Screenshot grounding data
——————
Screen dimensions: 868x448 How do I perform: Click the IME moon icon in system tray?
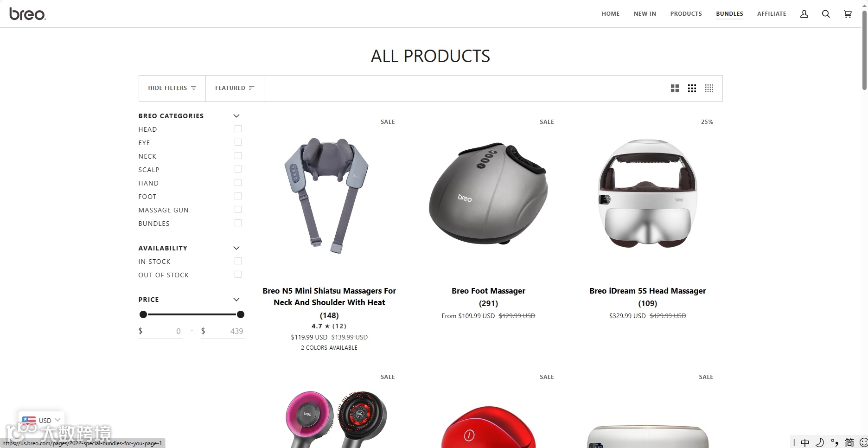(x=819, y=442)
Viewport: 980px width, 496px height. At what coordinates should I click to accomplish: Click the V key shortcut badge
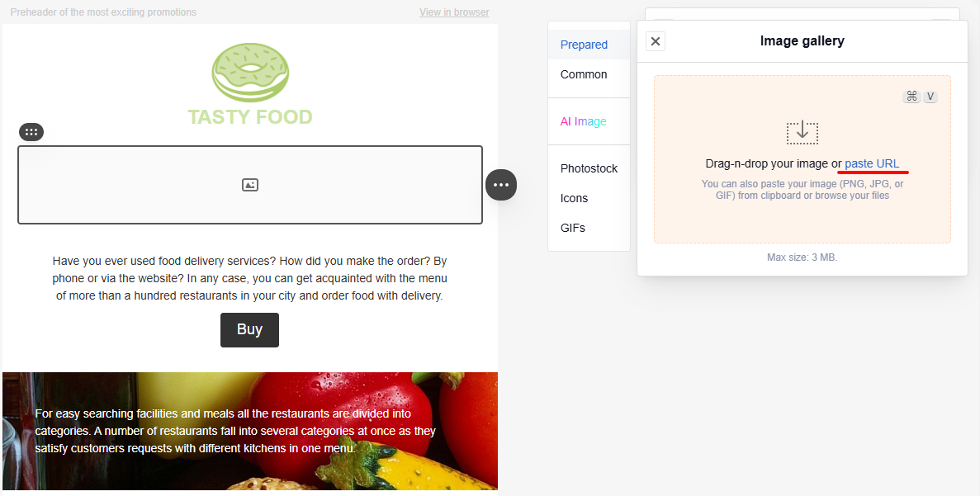pyautogui.click(x=930, y=97)
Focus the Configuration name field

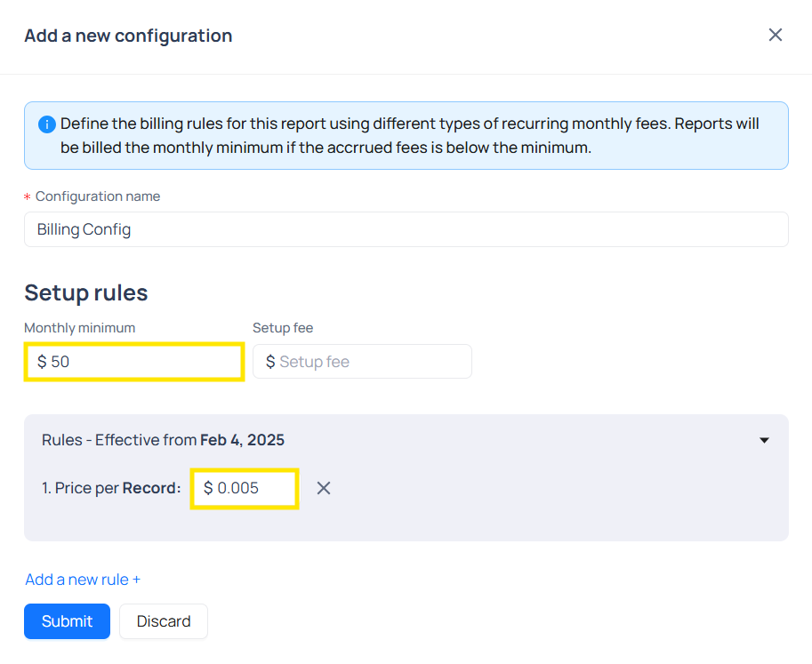click(x=406, y=229)
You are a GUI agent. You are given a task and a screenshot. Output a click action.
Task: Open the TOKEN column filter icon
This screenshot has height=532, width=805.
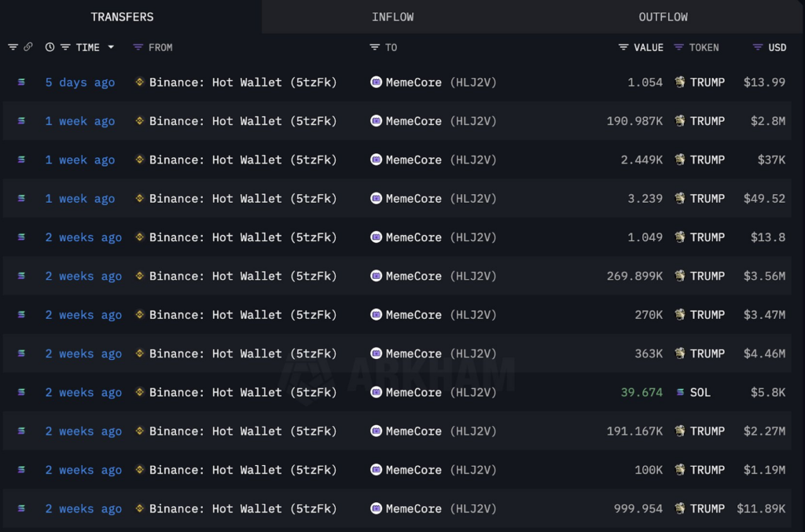click(678, 47)
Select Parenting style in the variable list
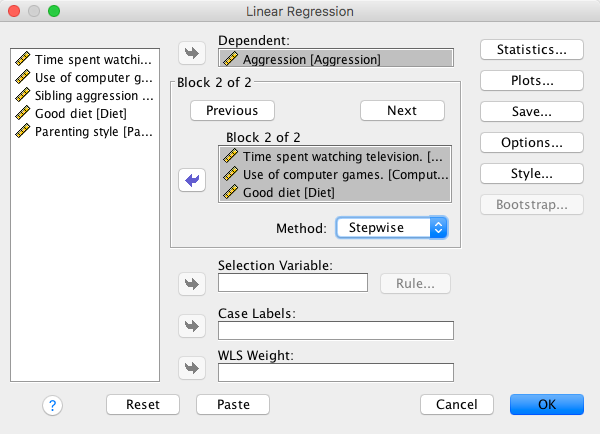Screen dimensions: 600x434 click(85, 131)
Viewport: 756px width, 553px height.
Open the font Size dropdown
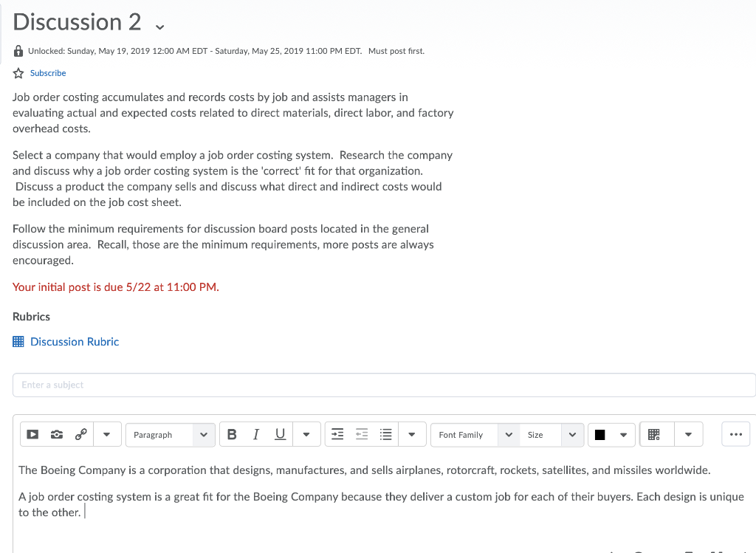pos(550,435)
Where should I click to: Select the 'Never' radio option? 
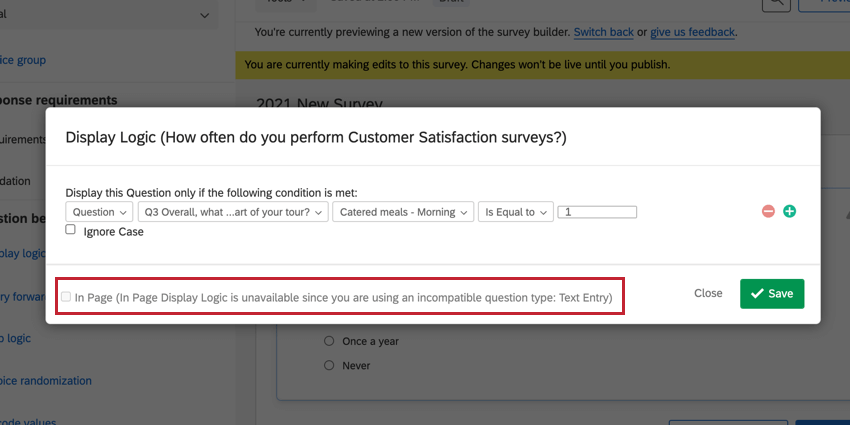tap(330, 366)
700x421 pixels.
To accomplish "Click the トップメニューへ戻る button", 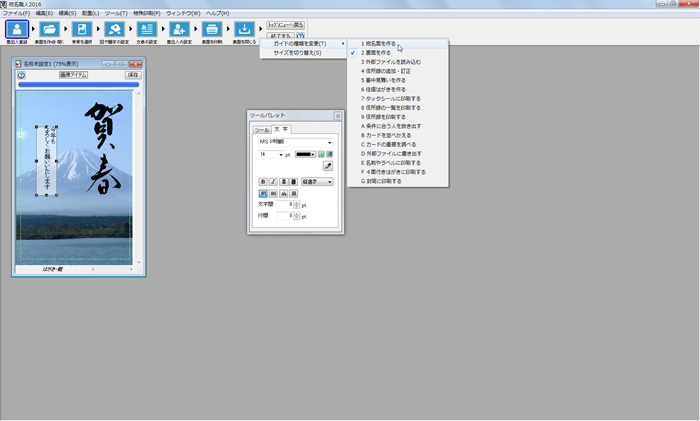I will [286, 23].
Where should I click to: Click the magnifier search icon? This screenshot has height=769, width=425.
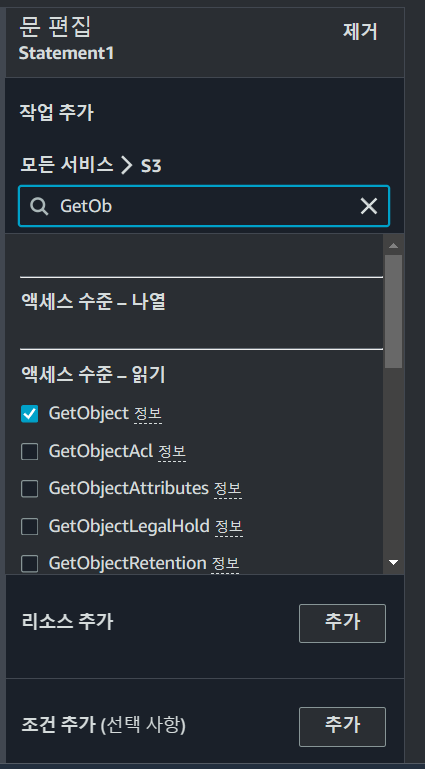pyautogui.click(x=39, y=206)
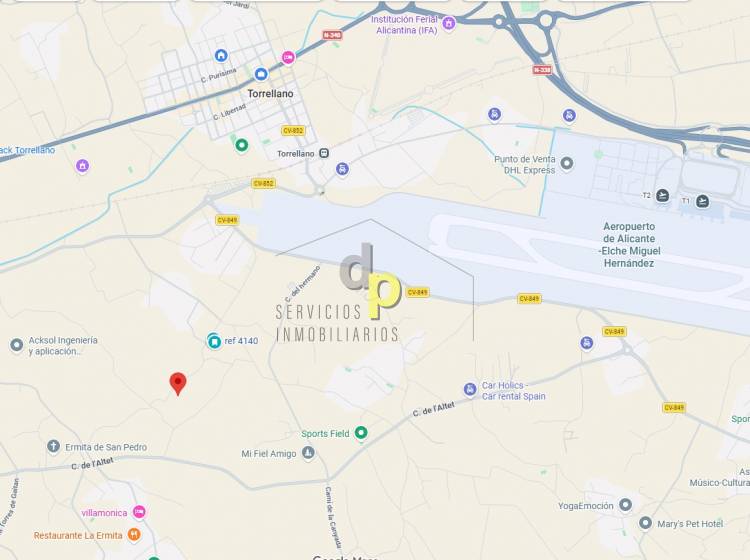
——————
Leaving out the pictures, please transcribe exactly the lines from the one that holds "Where should I click to: Click" through the last line of the entries above, both included.

Where should I click to: Click the magnifier search icon? This screenshot has height=769, width=425.
pyautogui.click(x=39, y=206)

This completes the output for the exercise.